Si le spectacle provoque des réactions si émotionnelles, c'est qu'il touche un point délicat de l'histoire de la Belgique et de l'Europe: ses relations à l'Afrique et les responsabilités devant les désastres actuels. « L'idéal civilisateur est un malentendu, même si, j'en suis convaincu, il a mobilisé de nombreuses bonnes volontés, conclut l'historien Elikia M'Bokolo. Un discours humanitaire a habillé les intérêts des milieux d'affaires, du pouvoir religieux, des politiques et des militaires. Le système a fonctionné essentiellement par la force et par les violences, réelles ou symboliques. Les peuples ont dû se soumettre à un ordre géographique, à un appareil d'Etat et à un système économique extérieurs. Il y a là une fracture sensible qui fait problème entre le Congo et la Belgique. »

Pour ce qui est de l'actualité, l'auteur avance que « la dépendance économique, la question des frontières, la représentation que les hommes ont les uns des autres (Hutu/Tutsi, Rwandais/Congolais) sont des effets de la colonisation. La prise en compte des responsabilités historiques et la bonne volonté des hommes politiques belges pourraient les mener à un rôle de conciliation. Mais, aujourd'hui, les Congolais ont la volonté de sortir de ces séquences coloniales et post-coloniales, et d'être acteurs de leur propre histoire, quitte à se tromper ».

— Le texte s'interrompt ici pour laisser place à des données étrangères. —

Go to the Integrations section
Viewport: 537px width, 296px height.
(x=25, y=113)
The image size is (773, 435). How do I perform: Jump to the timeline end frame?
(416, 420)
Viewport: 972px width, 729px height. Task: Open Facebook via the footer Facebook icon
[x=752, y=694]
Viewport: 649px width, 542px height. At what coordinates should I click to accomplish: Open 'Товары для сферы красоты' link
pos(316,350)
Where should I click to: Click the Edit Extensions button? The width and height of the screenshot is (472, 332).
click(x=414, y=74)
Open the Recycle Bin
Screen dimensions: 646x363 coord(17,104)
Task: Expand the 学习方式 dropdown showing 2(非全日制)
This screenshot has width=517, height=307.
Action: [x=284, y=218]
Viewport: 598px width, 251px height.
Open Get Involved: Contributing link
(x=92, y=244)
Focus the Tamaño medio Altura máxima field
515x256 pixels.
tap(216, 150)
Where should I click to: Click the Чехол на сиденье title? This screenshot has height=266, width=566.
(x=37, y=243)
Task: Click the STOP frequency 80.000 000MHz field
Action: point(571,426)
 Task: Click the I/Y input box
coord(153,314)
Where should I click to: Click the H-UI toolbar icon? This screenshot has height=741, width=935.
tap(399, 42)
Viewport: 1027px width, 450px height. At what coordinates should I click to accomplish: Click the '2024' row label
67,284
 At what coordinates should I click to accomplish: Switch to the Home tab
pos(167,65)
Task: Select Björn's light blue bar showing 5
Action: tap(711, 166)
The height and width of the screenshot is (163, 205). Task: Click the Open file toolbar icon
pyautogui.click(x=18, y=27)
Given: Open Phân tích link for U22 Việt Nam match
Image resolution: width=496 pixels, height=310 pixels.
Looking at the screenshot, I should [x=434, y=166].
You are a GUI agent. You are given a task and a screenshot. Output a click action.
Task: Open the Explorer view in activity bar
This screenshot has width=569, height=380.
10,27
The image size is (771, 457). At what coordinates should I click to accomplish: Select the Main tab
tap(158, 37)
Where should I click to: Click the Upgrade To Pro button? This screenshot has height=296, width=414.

A l'heure où les archives passent petit à petit dans le domaine public et posent question (commission Lumumba, génocides et guerres au Rwanda et au Burundi, échecs des systèmes de santé et d'éducation, « éléphants blancs » de la coopération...), seule une analyse libérée des secrets d'Etat peut, sans doute, mener à une compréhension plus claire du passé. Mais l'Afrique ne reste-elle pas tributaire de la domination politique, économique et culturelle du monde occidental ? Elle doit jongler avec la mondialisation conquérante, la charité misérabiliste et les appétits économiques de tous ordres. Son patrimoine, traditionnel et contemporain, est certes immense A partir de là, intellectuels, chercheurs ou artistes montent sur les planches et posent de bonnes questions. Saurons-nous les écouter?